Friday, January 26, 2018 1:00 am

Time magnifies privatization's failures

Michael Shaffer, John Ellis and Jeff Swensson

On the web

“Hoosier Lawmaker? Vouchers, ALEC Legislative Puppets, and Indiana's Abdication of Democracy” can be read at:

www.aasa.org/uploadedFiles/Publications/JSPWinter2018.FINAL.pdf

“Getting poor kids out of failing schools” sounds like an altruistic and worthy cause that all Hoosiers can and perhaps should support. Since 2009, the voucher approach to school choice in Indiana has wrapped itself in this cloak.

Indiana's dedication to vouchers, however, is heavy on sloganeering but light on its proclaimed delivery. The goal ballyhooed by proponents of Indiana's vouchers – creating more efficient, cost-effective schooling for children who need it most – is a mirage established by political maneuvering and ideological shenanigans.

From the days of Gov. Mitch Daniels and his counterpart Tony Bennett, superintendent of public instruction, through Govs. Mike Pence and now Eric Holcomb, the political push on behalf of vouchers is part of a concentrated effort to accomplish several objectives:

• the destruction of traditional public education;

• the replacement of Indiana's existing schools with supposedly less-expensive privatization; and

• the elimination of the power and influence of locally elected school boards and/or teachers' associations.
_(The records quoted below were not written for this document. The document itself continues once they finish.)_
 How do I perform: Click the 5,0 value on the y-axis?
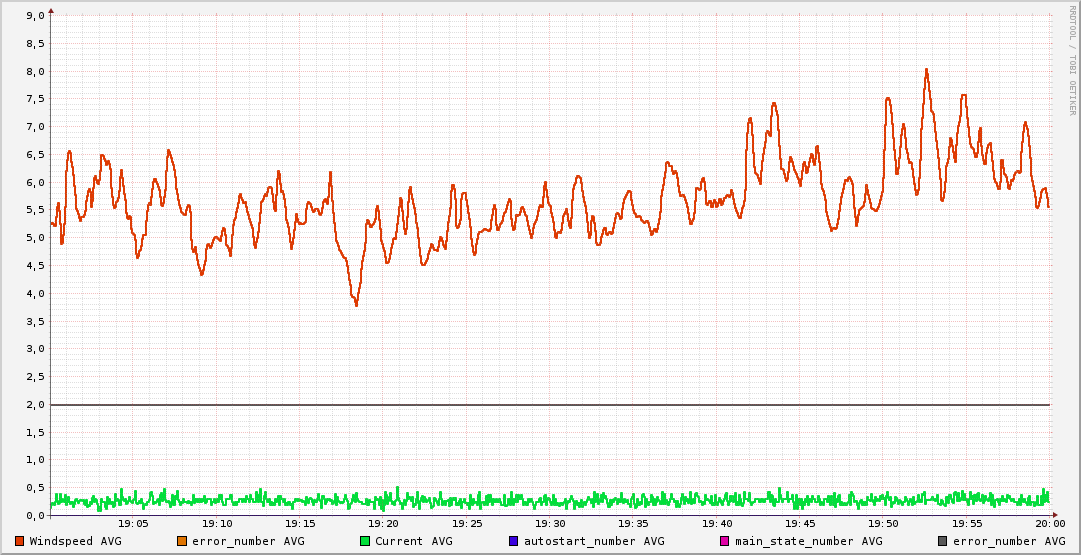[34, 238]
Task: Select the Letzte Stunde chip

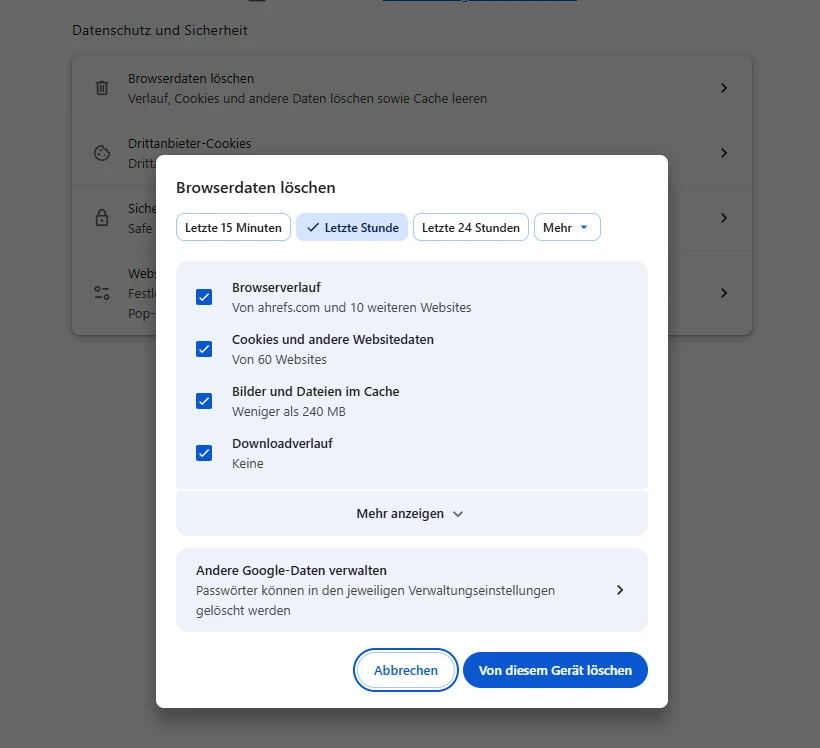Action: coord(352,228)
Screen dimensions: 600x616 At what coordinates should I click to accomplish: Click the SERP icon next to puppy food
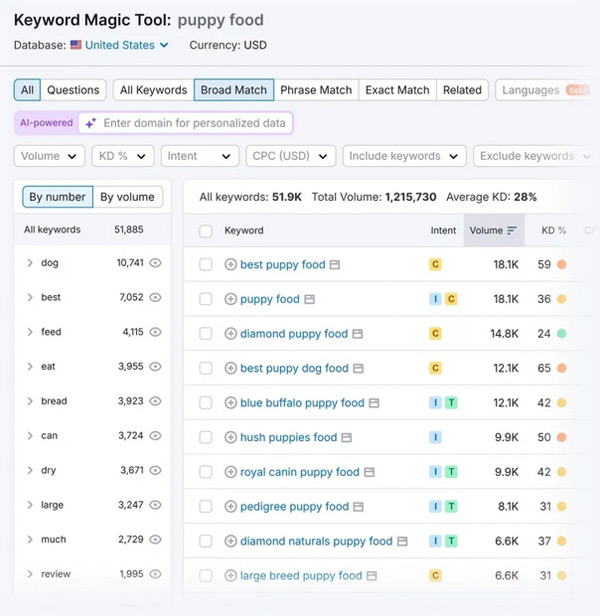[x=310, y=299]
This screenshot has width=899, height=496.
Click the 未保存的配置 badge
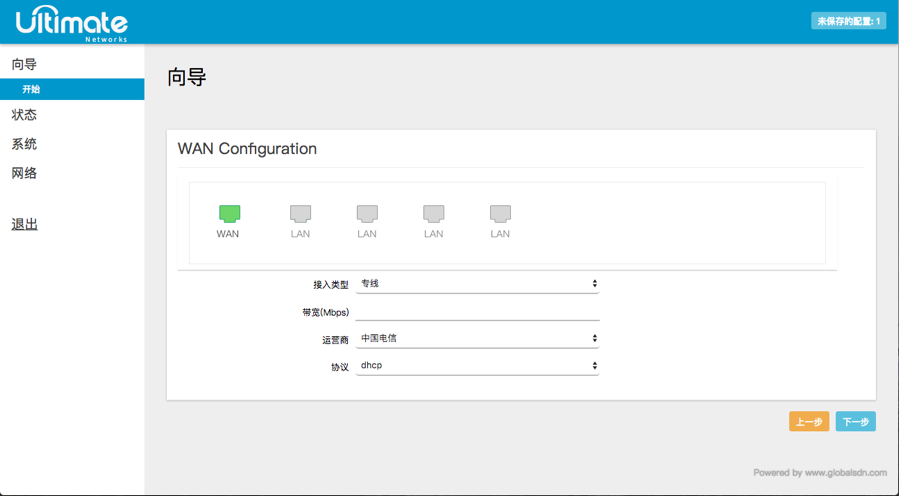coord(848,21)
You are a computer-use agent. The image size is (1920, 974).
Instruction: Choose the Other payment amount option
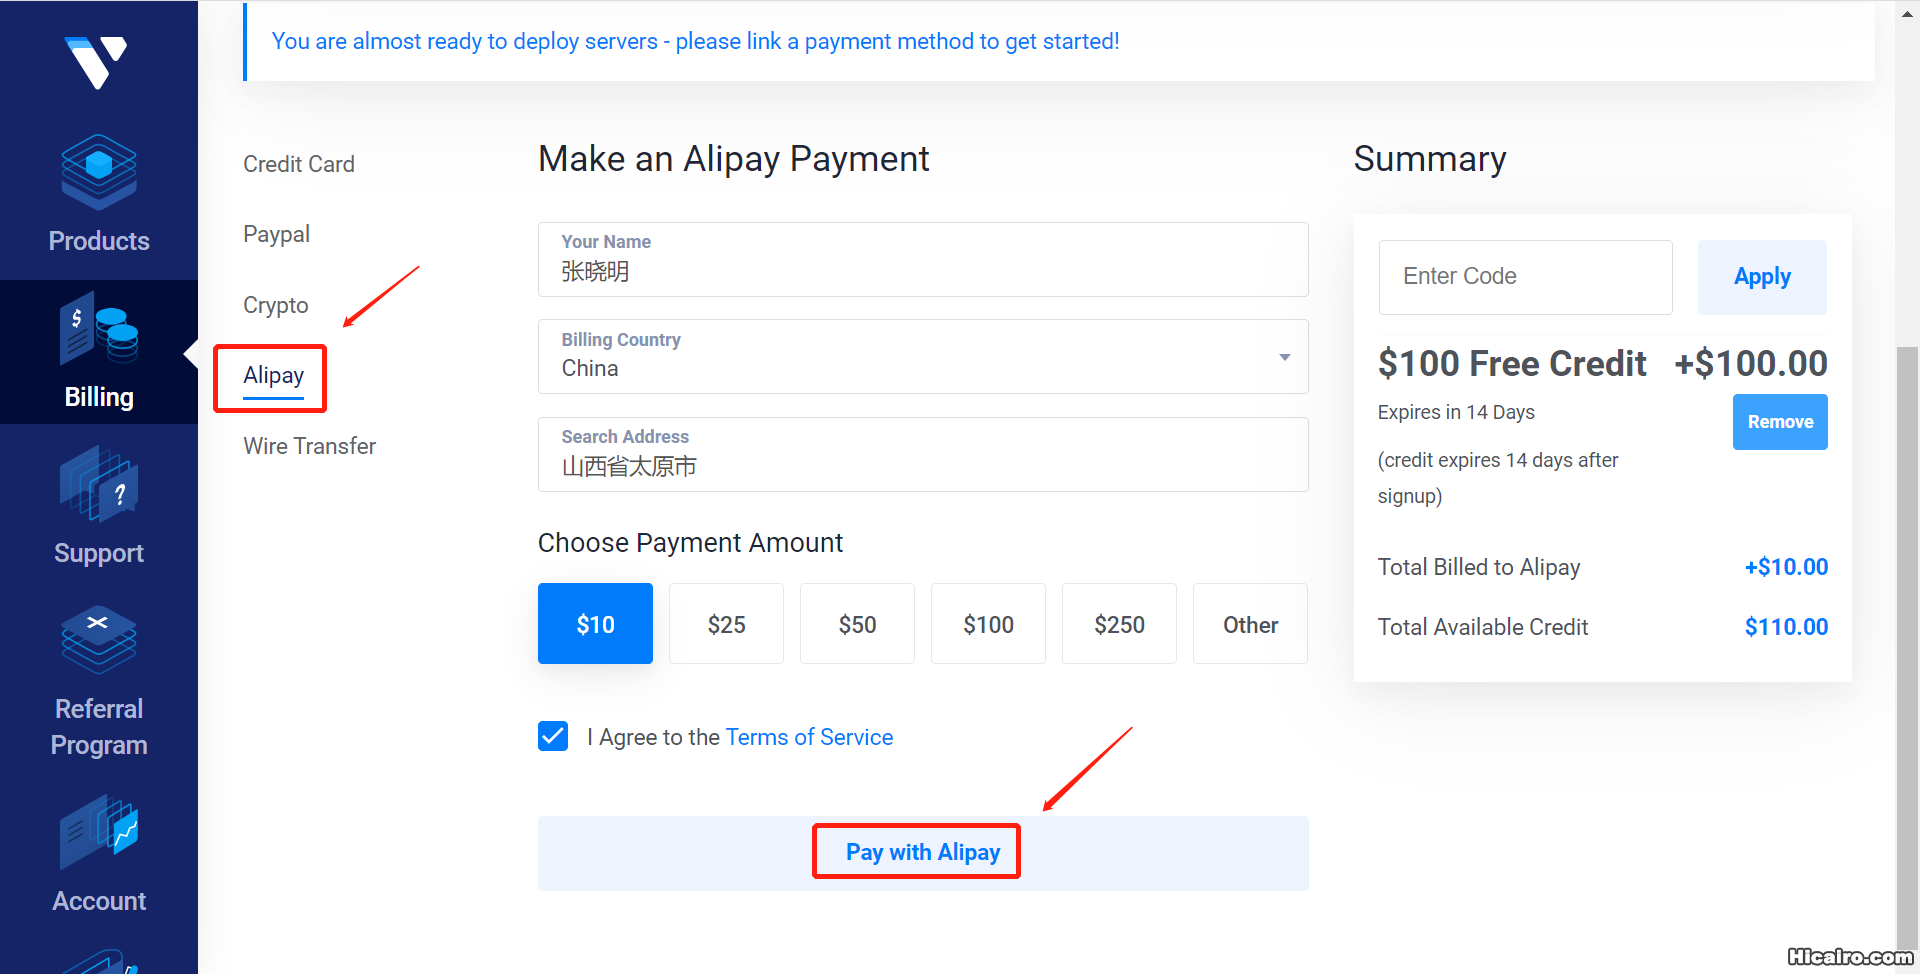[x=1250, y=624]
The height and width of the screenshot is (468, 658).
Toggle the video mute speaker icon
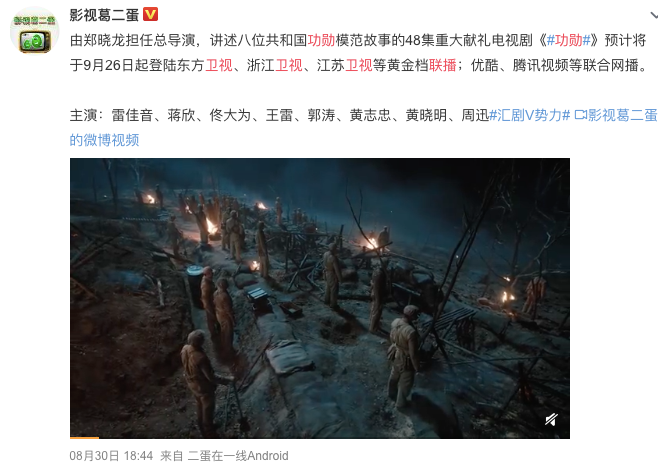pos(551,419)
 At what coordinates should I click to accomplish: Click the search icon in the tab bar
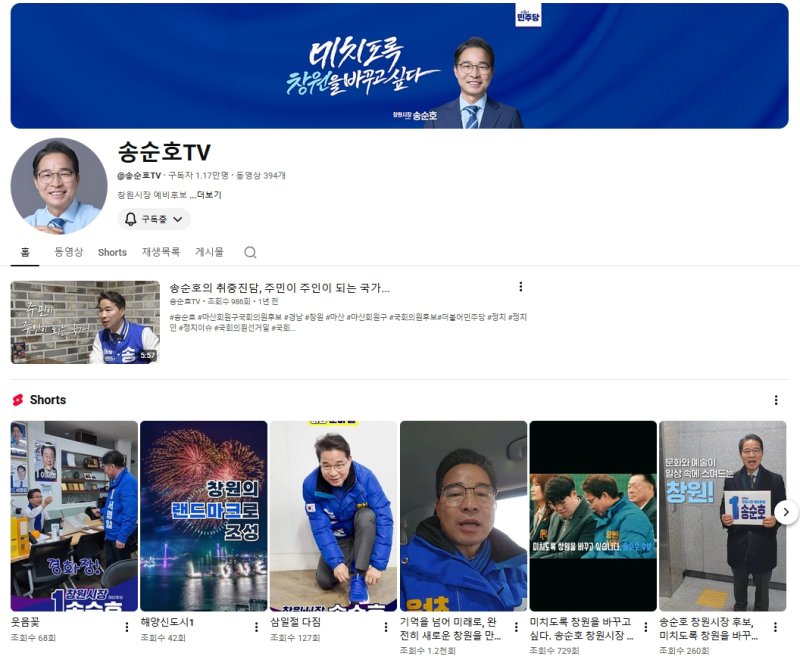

Lurking behind the overt actions taken by the Indiana legislature to reach these objectives is a national organization, the American Legislative Exchange Council, dedicated to reaching these objectives regardless of the effect on Indiana's students.

ALEC's well-heeled members include large corporations and 25 percent of all state legislators in the nation. They collaborate to design sample legislation that leads to less government. Less government, among other things, means that traditional public education earns a seal of disapproval from ALEC.

Legislators from Indiana who are members of ALEC toe the organization's ideological line with enthusiasm. Indiana's elected leaders have made tremendous financial cuts to traditional public education during the past decade. At the same time, Hoosier lawmakers have poured more than $520 million into Indiana's voucher program, the largest private school voucher program in the country. This legislative surge and torrent of cash in support of privatization in Indiana – including both private and charter schools – has failed to establish better student achievement. Moreover, the frenzy for privatization has left Indiana's poor and minority students out of the loop while providing payment of private school tuition to families that can already afford it. Indiana's legislation that created this imbalance mirrors ALEC's model bills sometimes nearly word for word.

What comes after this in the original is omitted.